No Brasil, já se contou a introdução da Marvel a partir de 1967 – quando a editora Ebal lançou sua linha Marvel. A Panini, por exemplo, lançou o especial Marvel 40 Anos no Brasil em 2007. Mas Morgado inclui o período Timely para dizer que a Marvel tem mais tempo por aqui: a primeira história de Namor no Brasil saiu no n. 142 da revista Gibi, publicada pelo jornal O Globo, em abril de 1940. Há quase 81 anos.
Desde O Globo, “no total, a Marvel teve 47 editoras no Brasil”, apura Morgado. Ele foi atrás de quarenta editores e outros profissionais que trabalharam com a Marvel no país para fechar as informações e contar como foram as oito décadas. Na nova edição, seu livro tem mais de 500 páginas para explicar a trajetória.
Ele não foi só atrás de entrevistas, mas das revistas em si. Morgado tem tudo que saiu da Marvel no Brasil: aproximadamente nove mil publicações. “Depois de completar minha primeira coleção em 1997 – O Incrível Hulk, da Abril – decidir correr atrás do que tinha sido publicado”, ele me contou. “Em 2015 completei a Marvel, com tudo que tinha saído aqui. A edição que bateu o martelo foi O Túmulo do Conde Drácula, da editora Saber”. A revista teve uma edição só, em 1972.
Morgado diz que a história da Marvel no Brasil é a história de uma “salada editorial. A grande surpresa foi descobrir editoras de que eu nunca tinha ouvido falar”. Entre outros curiosidades, há o episódio em que Stan Lee perguntou se a Ebal poderia imprimir os gibis da Marvel norte-americana, nos anos 1970. O editor tinha visto as cores da impressão brasileira e queria assim nas originais. Ficou só na intenção.
A nova edição de a trajetória da casa das ideias, além de revisada e com novas ilustrações, também comenta o fim das coleções Marvel Salvat e o episódio mal sucedido do prefeito do Rio de Janeiro, Marcelo Crivella, contra um gibi Marvel na Bienal do Livro do Rio de Janeiro em 2019.
Morgado – que, quando não está lendo gibi, trabalha num cartório em São Paulo – ainda tenta manter sua coleção completa de Marvel brazuca. “Atualmente está complicado. Só o material da Marvel está na base dos R$ 700 por mês. Está difícil acompanhar tudo. Mas pretendo continuar.”

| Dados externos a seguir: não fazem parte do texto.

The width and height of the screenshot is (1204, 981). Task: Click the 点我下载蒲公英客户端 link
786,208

A campanha de Marvel Comics: a trajetória... no Catarse vai até 1º de maio.
VIRANDO PÁGINAS
Roger Cruz, ou Rogério da Cruz Koroda, completa 50 anos na segunda-feira, dia 22. Tendo começado nos quadrinhos aos 15 como letreirista, Cruz virou o primeiro desenhista brasileiro a trabalhar para a Marvel em 1994. Depois de muito X-Men, hoje ele tem trabalhos autorais primorosos como a trilogia Xampu (Panini) e Quaisqualigundum (com Davi Calil, pela Dead Hamster).
Criminal teve seu último volume publicado no Brasil em fevereiro de 2011, há dez anos. Desde lá, a série de Ed Brubaker e Sean Phillips e todas as colaborações da dupla (Incognito, Fatale, The Fade Out, Kill or Be Killed e outras) acumulam prêmios e são figurinha fácil em lista de melhores do ano. Mas, há dez anos, nada dos dois sai no Brasil. Por quê? Mistério.

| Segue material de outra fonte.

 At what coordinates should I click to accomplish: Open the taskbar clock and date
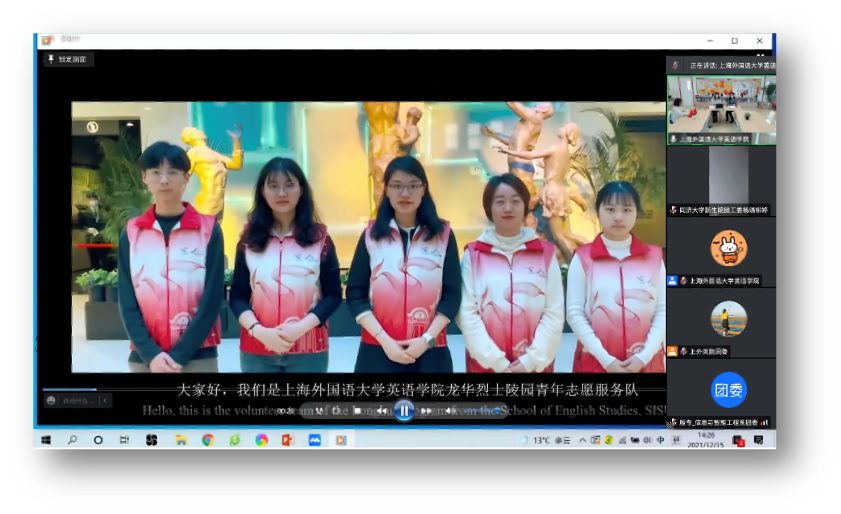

Neste domingo, dia 21, faz dez anos que Dwayne McDuffie faleceu depois de uma cirurgia cardíaca de emergência – um dia depois de completar 49 anos. McDuffie participou da criação da linha Milestone Media e do Super Choque, tendo sido roteirista e produtor do desenho animado do personagem e outras animações da DC. Há dois prêmios com seu nome nos EUA: o Prêmio Dwayne McDuffie de Diversidade nos Quadrinhos e o Prêmio Dwayne McDuffie de Quadrinhos para Crianças, ambos criados em 2015.

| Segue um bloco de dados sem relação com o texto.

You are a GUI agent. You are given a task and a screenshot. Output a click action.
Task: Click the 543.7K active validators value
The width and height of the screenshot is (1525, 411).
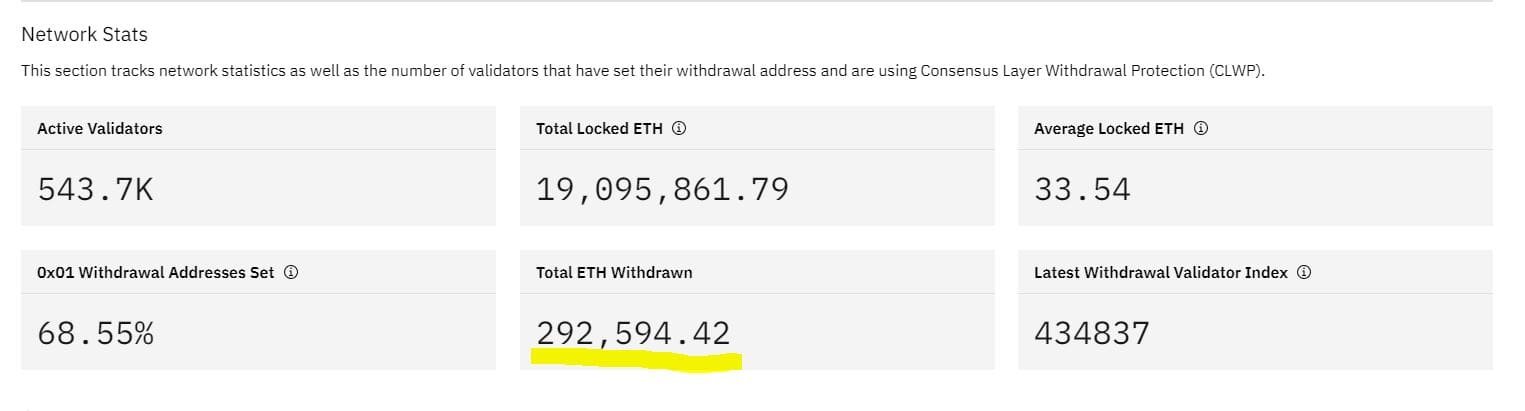(x=95, y=189)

Si Spencer, roteirista britânico da 2000 AD e vários projetos na linha Vertigo, faleceu inesperadamente esta semana. A data correta e o motivo não foram divulgados. Ele entrou nos quadrinhos como editor em 1990 e também trabalhou em roteiros para a BBC, como da série EastEnders. No Brasil, ele lançou Corpos (com vários artistas) e Hellblazer: Cidade dos Demônios (com Sean Gordon Murphy). O obituário no site da 2000 AD lembra uma declaração do autor: “Gostamos de criar mundos onde as coisas se comportem como a gente manda, para impor ordem a um mundo aleatório e, melhor de tudo, criar um mundo onde essa ordem é a nossa ordem. Acho que todo escritor é um fascista frustrado.”
UMA CAPA
De Arthur Adams para Fantastic Four Omnibus vol. 4, reinventando a capa clássica de Fantastic Four n. 100 de Jack Kirby e Joe Sinnott.
UMA PÁGINA
De “In Love With Our Child”, da melhor quadrinista do mundo, Eleanor Davis, para o New York Times de domingo passado. Não é bem uma página, mas um trecho da HQ, que você lê completa aqui. E devia ler agora.
(o)
Sobre o autor
Érico Assis é jornalista da área de quadrinhos desde que o Omelete era mato.
Sobre a coluna
Toda sexta-feira, virando a página da semana nos quadrinhos. O que aconteceu de mais importante nos universos das HQs nos últimos dias, as novidades que você não notou entre um quadrinho e outro. Também: sugestões de leitura, conversas com autores e autoras, as capas e páginas mais impactantes dos últimos dias e o que rolar de interessante no quadrinho nacional e internacional.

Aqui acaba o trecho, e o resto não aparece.